All that said, my biggest gripe with the Numworks is Epsilon's rigidity. The system uses an app metaphor, every different category of operation is a different app. The problem is that these are not apps, just screens. As such, there is no way to just load in another app. To do anything, you have to modify and then recompile Epsilon. This would be at least a bit OK if there was any standard documentation or interface but, as Epsilon is developed as one monolithic system, things change constantly in all parts. This is another problem. TI-OS and Nspire OS are also monolithic but there are ways they get around that (Apps/Native Programs/Lua integration). The reason TI-OS and Nspire OS are less criticizable, besides just app support, in this regard is that they actually take advantage of this integrated design. You can mix lists/matricies/variables/expressions between not just screens (stats/graphing/calculation) but also full apps (i.e. CelSheet). Nspire documents are woven together with functions, variables, and list all being accessible from different pages. With NumWorks Epsilon, there simply is no integration. Take the most integrated thing students tend to do in higher school with their 83/84s: statistical regression. They fill in the list editor, sometimes they do computations on these lists from the calculation menu, and then they may plot the regression on the graph. This is an example of all these "apps" working together. With Numworks, this does not happen. You can't share data from one app to another. Python can't manipulate variables or perform expressions with math engine the way one can from TI-BASIC (80/Nspire) or Nspire Lua (or even native TI 80 programs). This, in my opinion, is the massive flaw with Epsilon. I don't believe it's unfixable, but it could be way, way better. Along with limited programability, as good as Python is, it cripples the calculator in many use cases, especially those in higher math. I'm not saying Epsilon is bad, it's actually pretty great. The interface is clean and very intuitive and the exact math and quick graphing make it absolutely amazing but it doesn't have the shear power of a TI-84+ CE or similar calculators. As a still-new startup, I think Numworks has great potential to compete and that potential can only be realized with great software (hardware doesn't come cheap) so it's not surprising they upgraded the flash size.

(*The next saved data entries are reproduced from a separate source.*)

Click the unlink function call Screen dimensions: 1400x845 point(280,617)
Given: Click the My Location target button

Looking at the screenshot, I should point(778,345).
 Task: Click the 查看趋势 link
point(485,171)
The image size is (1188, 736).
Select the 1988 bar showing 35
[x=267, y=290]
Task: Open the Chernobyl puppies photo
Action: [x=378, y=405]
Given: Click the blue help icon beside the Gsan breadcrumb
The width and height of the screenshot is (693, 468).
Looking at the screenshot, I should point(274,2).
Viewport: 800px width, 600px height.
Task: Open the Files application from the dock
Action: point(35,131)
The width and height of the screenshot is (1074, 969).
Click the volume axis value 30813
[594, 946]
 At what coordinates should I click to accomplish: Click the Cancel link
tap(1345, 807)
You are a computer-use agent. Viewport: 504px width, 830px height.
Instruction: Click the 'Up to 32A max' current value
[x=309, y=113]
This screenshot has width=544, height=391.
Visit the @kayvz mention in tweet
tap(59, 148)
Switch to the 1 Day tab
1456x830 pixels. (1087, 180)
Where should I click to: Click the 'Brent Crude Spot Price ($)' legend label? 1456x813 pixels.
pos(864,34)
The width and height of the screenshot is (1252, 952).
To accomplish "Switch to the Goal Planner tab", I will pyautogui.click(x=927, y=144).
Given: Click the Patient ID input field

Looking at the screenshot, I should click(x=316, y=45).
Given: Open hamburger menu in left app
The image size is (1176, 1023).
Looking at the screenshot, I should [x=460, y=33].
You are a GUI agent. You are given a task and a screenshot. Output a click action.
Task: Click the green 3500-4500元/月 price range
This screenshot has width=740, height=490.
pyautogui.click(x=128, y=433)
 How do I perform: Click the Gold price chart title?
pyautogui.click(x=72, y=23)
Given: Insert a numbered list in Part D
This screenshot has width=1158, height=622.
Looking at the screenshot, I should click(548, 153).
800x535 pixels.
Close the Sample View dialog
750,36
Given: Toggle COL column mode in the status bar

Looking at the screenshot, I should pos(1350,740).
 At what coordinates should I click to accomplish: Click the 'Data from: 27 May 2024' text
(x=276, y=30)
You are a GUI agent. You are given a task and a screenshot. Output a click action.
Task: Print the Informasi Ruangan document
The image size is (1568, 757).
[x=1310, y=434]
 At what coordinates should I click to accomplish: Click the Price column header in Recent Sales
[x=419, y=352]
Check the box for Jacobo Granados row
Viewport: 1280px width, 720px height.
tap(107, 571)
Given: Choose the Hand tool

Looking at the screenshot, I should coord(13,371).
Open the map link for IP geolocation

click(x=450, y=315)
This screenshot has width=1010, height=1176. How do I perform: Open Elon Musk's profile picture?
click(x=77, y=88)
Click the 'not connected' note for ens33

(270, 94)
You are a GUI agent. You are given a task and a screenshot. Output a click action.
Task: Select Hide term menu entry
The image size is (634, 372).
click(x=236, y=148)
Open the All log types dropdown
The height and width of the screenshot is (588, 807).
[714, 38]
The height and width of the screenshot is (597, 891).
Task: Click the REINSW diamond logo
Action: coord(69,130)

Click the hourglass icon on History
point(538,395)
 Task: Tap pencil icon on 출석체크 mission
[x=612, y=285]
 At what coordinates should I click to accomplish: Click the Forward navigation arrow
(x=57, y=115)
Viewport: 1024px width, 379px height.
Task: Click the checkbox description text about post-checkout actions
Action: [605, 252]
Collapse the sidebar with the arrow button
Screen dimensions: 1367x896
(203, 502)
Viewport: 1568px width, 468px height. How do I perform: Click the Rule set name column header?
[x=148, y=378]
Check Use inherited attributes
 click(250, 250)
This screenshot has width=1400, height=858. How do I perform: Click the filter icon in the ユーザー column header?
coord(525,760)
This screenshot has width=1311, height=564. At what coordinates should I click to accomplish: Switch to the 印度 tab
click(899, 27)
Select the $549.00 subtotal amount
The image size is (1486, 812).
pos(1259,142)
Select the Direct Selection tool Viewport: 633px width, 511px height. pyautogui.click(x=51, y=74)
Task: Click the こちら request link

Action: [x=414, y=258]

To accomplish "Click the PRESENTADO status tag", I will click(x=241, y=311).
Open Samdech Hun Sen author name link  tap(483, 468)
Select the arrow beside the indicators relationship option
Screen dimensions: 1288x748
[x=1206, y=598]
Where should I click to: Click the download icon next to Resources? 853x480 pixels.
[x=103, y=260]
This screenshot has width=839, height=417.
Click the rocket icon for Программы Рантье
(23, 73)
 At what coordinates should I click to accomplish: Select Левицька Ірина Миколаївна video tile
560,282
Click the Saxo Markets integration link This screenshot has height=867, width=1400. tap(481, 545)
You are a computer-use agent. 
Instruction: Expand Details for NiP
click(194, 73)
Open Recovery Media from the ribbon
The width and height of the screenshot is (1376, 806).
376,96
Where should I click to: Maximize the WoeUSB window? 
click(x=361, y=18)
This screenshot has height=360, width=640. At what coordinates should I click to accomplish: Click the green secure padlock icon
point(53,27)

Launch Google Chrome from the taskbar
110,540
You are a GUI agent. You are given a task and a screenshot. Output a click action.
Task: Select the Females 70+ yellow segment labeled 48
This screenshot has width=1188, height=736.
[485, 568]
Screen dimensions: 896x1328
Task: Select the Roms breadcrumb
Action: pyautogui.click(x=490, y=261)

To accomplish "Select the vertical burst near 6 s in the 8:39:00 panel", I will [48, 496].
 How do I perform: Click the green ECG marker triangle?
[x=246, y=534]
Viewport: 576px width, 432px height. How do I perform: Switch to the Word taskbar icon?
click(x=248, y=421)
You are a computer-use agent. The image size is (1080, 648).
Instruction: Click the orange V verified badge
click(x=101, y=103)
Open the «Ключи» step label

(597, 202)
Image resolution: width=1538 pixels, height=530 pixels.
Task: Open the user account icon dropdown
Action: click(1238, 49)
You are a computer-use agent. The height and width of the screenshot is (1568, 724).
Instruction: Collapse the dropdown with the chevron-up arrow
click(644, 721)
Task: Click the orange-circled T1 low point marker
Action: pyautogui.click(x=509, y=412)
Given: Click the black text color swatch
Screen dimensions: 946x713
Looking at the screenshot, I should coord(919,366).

The SPFP support in the CPU isn't very useful, given that the CPU does only support a handful of SPFP instructions, and anyway, for reasonable computations, everyone will want to use DPFP. Also, the float / double code duplication takes its sweet toll on the firmware size in Flash memory... in fact, I don't understand why they made it.

In the 9.2.0 firmware release, NumWorks added some sharing of functions across applications, as described by critor at https://ti-pla.net/t22196 , but sharing data between applications is indeed not at the same level of usability and power as on other models, AFAIK...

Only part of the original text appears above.